Friday, 28 August 2009

Nausea

There are no beginnings. Days are tacked on to days without rhyme or reason, an interminable, monotonous addition.

No, I am not contemplating the nothingness or thing-ness of human existence like dearly beloved Sartre above. I am sharing with you an experience that assailed me as I walked down the street with the man I love, in a city that I am trying to claim as mine. My relationship with it is similar to that of a disgruntled host who offers his home not with delight but with resignation, and an annoying relative who receives the hospitality of the former not out of desire but out of desperation. Actually, my affair with the city lies even lower on the scale of passion, because instead of disgruntlement or annoyance, there is just... is-ness. A shrug here and a shrug there. I am in it and it is around me. The city isn't pleading with me to accept it, nor am I begging to be embraced by it.

Like Sartre, while my feeling of nausea was also brought on suddenly by the appearance before me of a group of five adolescent girls who dressed, talked and walked similarly, that was merely the tipping point. The last straw, if you please, on the back of a camel already burdened by a heap of sameness.

Boredom and anxiety can be quite complementary. I can say that with confidence because I felt both these feelings come together to form the frown in my brow. This similarity of hair & skin colour, indistinguishable voices merging into each other by virtue of saying fairly indistinguishable things filled me with a sense of fatigue and anxiety as it struck me that I was swimming in a sea of homogeneity. Hmmm... fatigue? Fatigue and boredom aren't the same thing. I was bored, fatigued and anxious. Fatigued because I had been splashing about in new waters, and bored because I had momentarily stopped splashing and was just floating in a sea of homogeneity. That's it. I was floating like algae floats on water, asserting it's distinct existence, clutching to the surface for fear of drowning and being consumed by the depths below.

And anxiety? That was because I realised that my refusal to let the city in, metaphorically speaking, was because I would then have to let in all that the city contains. I have nothing against the buildings, the trees, fountains and the streets. I have a problem with those who work in the buildings who are the same as those who sit under the trees who are the same as those who look at the fountains who are the same as those who fill the streets.

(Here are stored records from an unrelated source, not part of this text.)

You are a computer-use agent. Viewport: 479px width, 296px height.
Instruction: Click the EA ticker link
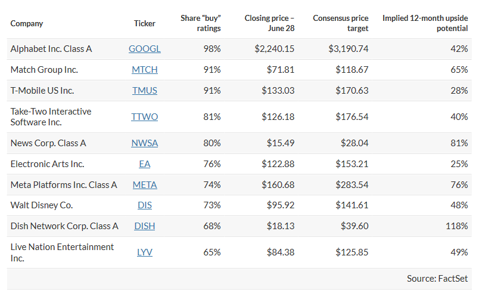[145, 164]
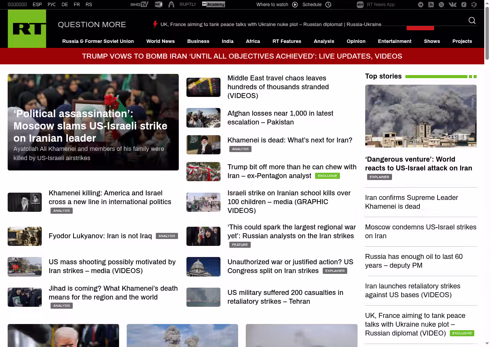This screenshot has height=347, width=490.
Task: Select the World News menu item
Action: [x=160, y=41]
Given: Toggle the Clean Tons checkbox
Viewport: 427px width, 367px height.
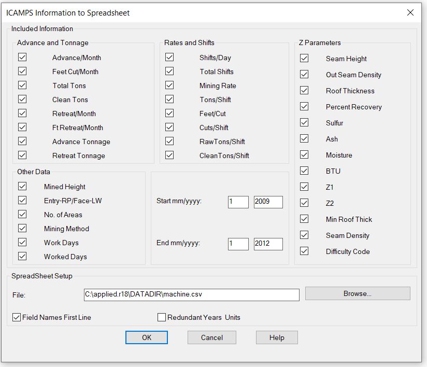Looking at the screenshot, I should 22,100.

I felt stifled by their sameness. Maybe it's because I come from what is known as the 'land of diversity', where walking around in a marketplace for five minutes, you cross paths with people dressed differently, saying distinctly different things, sounding different even if speaking the same language! In contrast I find the present surroundings sickeningly homogeneous. I am not making this up, seriously, but if you give a sentence or paragraph to ten different people to read out loud, the impression I have is it will sound like the same person reading it over and over again. How can so many people sound exactly alike? Similar pitch, rhythm, voice quality..... something about that disturbs me I tell you. Makes me very uneasy, this obliteration of individual uniqueness.

Such were the thoughts I was grappling with. Thoughts, and oddly enough, a viscerally felt sense of asphyxiation.

Many may think I am overreacting. But those who crave individuality and diversity will perhaps understand.

Words spoken by a classmate during my very formative journey through a Masters programme come back to haunt me. He looked at me one afternoon and said "I have worked out the essence of your existence". Curious, and prone to sarcasm, I asked him to share his insights so that I too may learn of my essence. He looked straight at me, smiled his large African smile and said "You thrive in uniqueness"

In light of recent events, I can't help but wonder if he was right.

I guess I will have to drag variety and uniqueness out from the deeper recesses into which they have been pushed, and toss them back into the world out there before I can be surprised and thrive once again.

Till then, maybe I can come up with ideas to amuse myself with this mundaneness.

Oh well! As most people around me would say "Cheers darling!"